Transplant perennials, groundcovers, shrubs, vines, and trees while the soil and air temperatures are still warm, to let their roots develop over a full season before temperatures cool.

Choose spring-color bulbs now for the best quality. Big, plump bulbs have more stored food and will produce larger blooms over the longest period of time.

Maintain

Pinch out new blossoms and growing tips of melons, winter squashes, and determinate tomatoes to redirect energy into the fruits that have already set. Any new ones that develop from now on won’t ripen sufficiently before cool weather is here to stay. But leave indeterminate cherry tomatoes be, since the little fruits mature quickly.

Feed citrus for the last time this year, and water trees less as the weather cools and the rains take over.

Increase the spring bloom size of azaleas, camellias, and dahlias by removing half of their new flower buds.

Southwest

Plant

Start sweet peas from seed now as they are slow to become established and need warm temperatures to germinate. Consider proven fragrant heirloom varieties such as ‘April in Paris’, ‘Cheri Amour’, and ‘Painted Lady’.

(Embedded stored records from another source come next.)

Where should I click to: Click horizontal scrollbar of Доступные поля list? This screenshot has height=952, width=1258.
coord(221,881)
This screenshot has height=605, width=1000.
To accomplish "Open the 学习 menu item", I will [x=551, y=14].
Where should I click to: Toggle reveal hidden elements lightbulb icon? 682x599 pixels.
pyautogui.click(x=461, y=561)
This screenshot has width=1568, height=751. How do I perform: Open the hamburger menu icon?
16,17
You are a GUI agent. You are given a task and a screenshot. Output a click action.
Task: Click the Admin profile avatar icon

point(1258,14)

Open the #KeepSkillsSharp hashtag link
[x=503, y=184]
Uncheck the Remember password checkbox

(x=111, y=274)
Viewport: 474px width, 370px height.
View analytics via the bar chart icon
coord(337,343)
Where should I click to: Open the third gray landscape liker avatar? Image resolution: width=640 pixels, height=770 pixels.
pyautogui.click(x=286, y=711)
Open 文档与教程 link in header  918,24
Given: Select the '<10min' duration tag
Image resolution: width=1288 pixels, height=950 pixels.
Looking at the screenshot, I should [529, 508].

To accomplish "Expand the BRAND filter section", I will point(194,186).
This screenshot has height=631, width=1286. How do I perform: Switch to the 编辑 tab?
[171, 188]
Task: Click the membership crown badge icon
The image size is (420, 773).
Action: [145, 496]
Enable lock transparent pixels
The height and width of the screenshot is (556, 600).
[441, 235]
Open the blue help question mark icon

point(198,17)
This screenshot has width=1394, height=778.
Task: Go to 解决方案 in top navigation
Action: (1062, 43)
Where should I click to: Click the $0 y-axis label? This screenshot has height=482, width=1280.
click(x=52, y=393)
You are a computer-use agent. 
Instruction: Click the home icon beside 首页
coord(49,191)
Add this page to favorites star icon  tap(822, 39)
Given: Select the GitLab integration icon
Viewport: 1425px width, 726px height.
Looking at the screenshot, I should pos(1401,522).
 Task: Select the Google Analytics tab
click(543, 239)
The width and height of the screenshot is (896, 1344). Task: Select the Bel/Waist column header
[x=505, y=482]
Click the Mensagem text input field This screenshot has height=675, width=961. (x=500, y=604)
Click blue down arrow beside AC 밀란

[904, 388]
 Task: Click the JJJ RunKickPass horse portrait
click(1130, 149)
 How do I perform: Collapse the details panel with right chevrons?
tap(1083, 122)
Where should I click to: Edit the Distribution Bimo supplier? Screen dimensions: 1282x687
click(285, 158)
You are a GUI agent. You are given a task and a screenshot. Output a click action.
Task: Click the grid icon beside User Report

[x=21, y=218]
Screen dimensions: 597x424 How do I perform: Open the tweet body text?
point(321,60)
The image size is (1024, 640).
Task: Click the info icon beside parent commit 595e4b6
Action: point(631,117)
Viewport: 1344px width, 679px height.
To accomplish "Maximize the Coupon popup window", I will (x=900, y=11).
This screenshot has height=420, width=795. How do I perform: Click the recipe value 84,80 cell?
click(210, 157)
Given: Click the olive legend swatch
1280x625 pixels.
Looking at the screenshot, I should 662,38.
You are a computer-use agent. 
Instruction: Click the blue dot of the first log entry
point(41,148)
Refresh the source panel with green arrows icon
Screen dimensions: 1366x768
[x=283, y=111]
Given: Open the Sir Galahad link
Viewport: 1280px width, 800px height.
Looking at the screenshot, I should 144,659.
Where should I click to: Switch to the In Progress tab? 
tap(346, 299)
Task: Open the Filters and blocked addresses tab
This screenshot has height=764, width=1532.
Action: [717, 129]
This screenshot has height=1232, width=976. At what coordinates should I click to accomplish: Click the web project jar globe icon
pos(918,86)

Early fall is the time to order and sow seeds for cool-season greens in the low desert. Try arugula, ‘Black-seeded Simpson’ and ‘Freckles’ lettuce, frisée, lacinato kale, rainbow Swiss chard, and tatsoi. Find at Arizona-based Terroir Seeds.

In the warmest low-desert cities, some traditional corms and bulbs such as crocuses, daffodils, and tulips need chilling prior to planting.  Refrigerate in paper bags for their allotted time before sinking.

Maintain

Take the time to refresh your mulches. In vegetable and herb beds, add a 6- to 8-inch layer of compost over the surface; then work into the soil to a depth of 12 to 18 inches.